By Michael Carone, MathWorks

R2012b, released in September 2012, features major updates to Simulink® and Stateflow®—notably, the new Simulink Editor and Stateflow Editor. These updates represent the biggest user experience upgrade to Simulink and Stateflow since they were introduced in 1990 and 1997, respectively.

In this article, Jay Torgerson, senior development team lead, explains some of the thinking behind these updates. We then present an example showing how Simulink R2012b simplifies model navigation, simulation analysis, and model editing.

Michael: Jay, what would you say is the theme of this release?
Jay: The overarching theme is the unification of the two different environments, Simulink and Stateflow. But there are several subthemes. We wanted to address usability in three key areas: navigating large models, creating diagrams, and debugging.

Michael: What impact do you think this release will have on users?
Jay: They will be able to create and edit diagrams much more easily. Users can view and navigate through both the Simulink and Stateflow hierarchies within the Model Browser. And we introduced tabs and windows reuse, to reduce window pollution.
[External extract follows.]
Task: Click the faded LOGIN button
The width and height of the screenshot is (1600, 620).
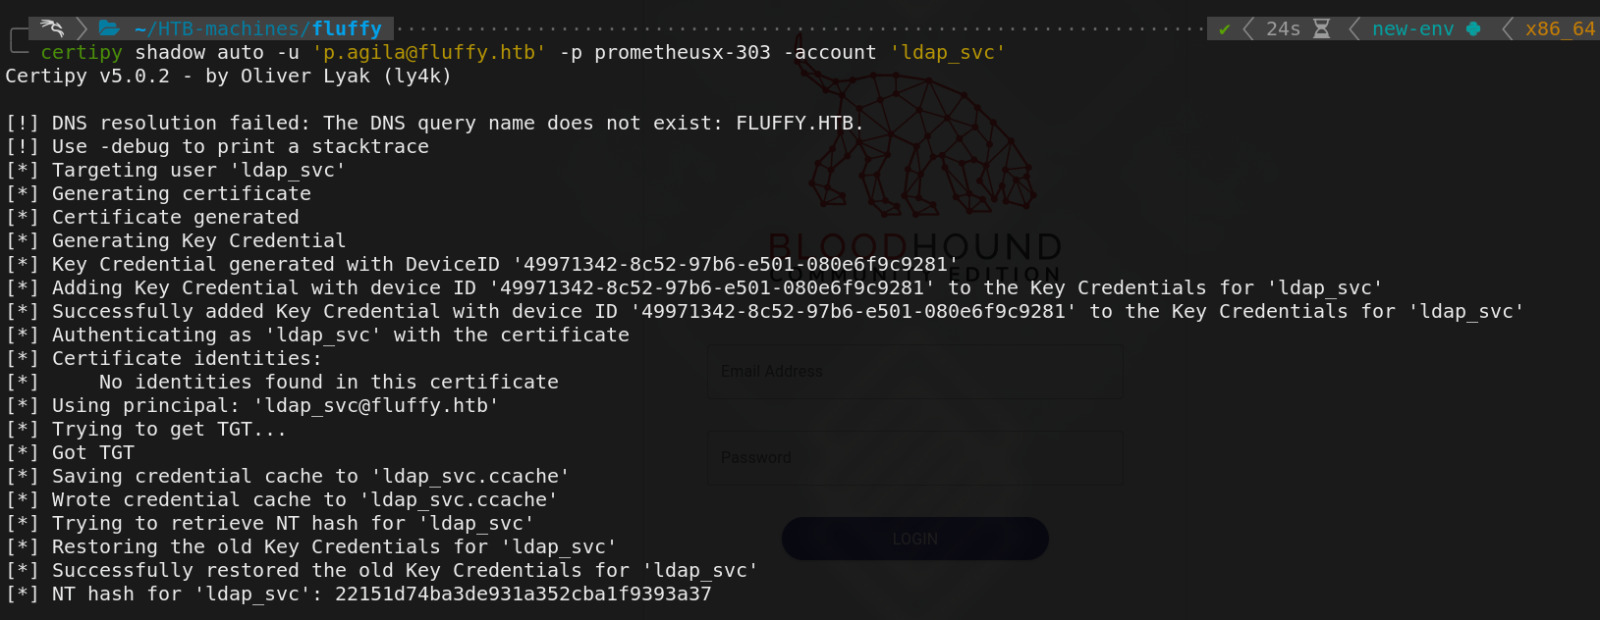Action: tap(915, 539)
Michael: Which feature are you and your team most proud of?
Jay: I think the feature we're most proud of is the quality of the editors. We were able to rewrite the Simulink and Stateflow editors and create a new foundation while preserving existing modeling workflows. Early on, we decided not to change the API. The scripting APIs to Simulink R2012b are exactly the same as they were before. As a result, we were able to reuse 170,000 test points written for the previous editors to qualify the new editors. That was pretty significant.
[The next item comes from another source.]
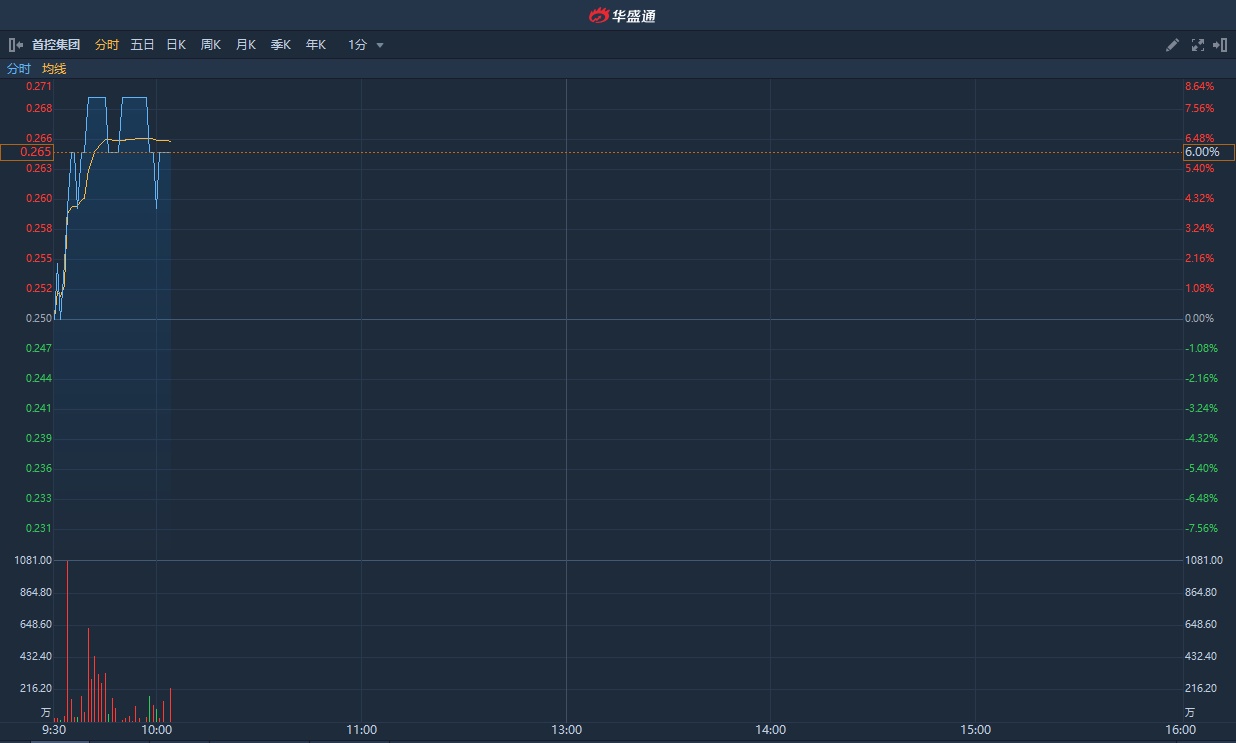Toggle fullscreen chart view
This screenshot has height=743, width=1236.
[1197, 45]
Michael: What was the most significant improvement made to Simulink in R2012b?
Jay: Probably the smart routing of lines. As you're connecting blocks in a diagram, Simulink automatically creates lines that avoid blocks, labels, and even annotations. Users were reporting that every time they moved a block they had to spend an hour tidying up the model; the "twiddle factor," as one user called it, was very high. We tried to attack that at a very low level for the router, making the router smarter at all times, and always automatically routing signal lines unless you specifically use the manual, user-prompted mode.

Michael: How about Stateflow?
Jay: Probably the most significant improvement to Stateflow is that it now renders in the same canvas as Simulink. You can graphically interleave Simulink and Stateflow layers in the same view, tightly integrating the products and reducing window pollution. We also fixed some long-standing design problems. For example, previously you could not select and move an entire superstate and all its contents with one click. To solve that problem we devised the concept of drag margins. With drag margins, you can move a super state around simply by selecting its border. Beyond that, we upgraded the look and feel of the new Stateflow canvas to enhance the readability of complex logic expressed in Stateflow charts. This logic is very often used for safety-critical systems, so clarity and readability are extremely important.
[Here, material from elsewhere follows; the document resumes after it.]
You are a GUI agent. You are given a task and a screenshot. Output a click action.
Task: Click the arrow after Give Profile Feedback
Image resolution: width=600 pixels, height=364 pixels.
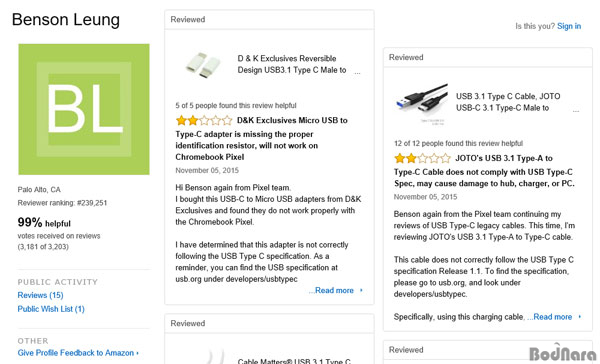[137, 353]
Michael: How do you see this release fitting into an overall vision for the direction of Simulink?
Jay: Simulink is an incredibly expressive multi-domain platform, and it’s being used to make some of the most advanced applications the world has ever seen. Supported domains range from signal-based block diagrams, to state machines, to discrete-event systems, to physical modeling systems . . . you get the idea. The systems that Simulink users build are becoming ever larger and more complex. We wanted to simplify the user experience when working in the presence of these large multi-domain models. Simultaneously, we wanted to lay a strong graphical language editor foundation that would enable us to support even more modeling domains. The new editors in R2012b do exactly that.

Model Navigation and Debugging Made Easy—An Example

Let's suppose that we're collaborating with a colleague on a project. The colleague sends us an archive of their Simulink Project saying that the simulation is producing unexpected results. Our task is to understand why this happening and fix the problem.

We begin by extracting the project from the archive and opening the main model. We simulate the model and view the results. The Scope plot immediately shows us that the output signal is exhibiting unstable oscillatory behavior (Figure 1).

Figure 1. Simulation results showing oscillatory behavior.
Figure 1. Simulation results showing oscillatory behavior.

To investigate the simulation further, we turn on the Simulation Stepper and specify that the simulation should pause at time T = 20, the point at which the unstable behavior occurs.

We rerun the simulation, which pauses at T = 20. To understand where the oscillation is occurring, we open the Stateflow chart in the same window. We press the Step Forward and Step Back buttons in the Simulation Stepper, view the animation of states, and notice that an oscillation is occurring within the pressure state.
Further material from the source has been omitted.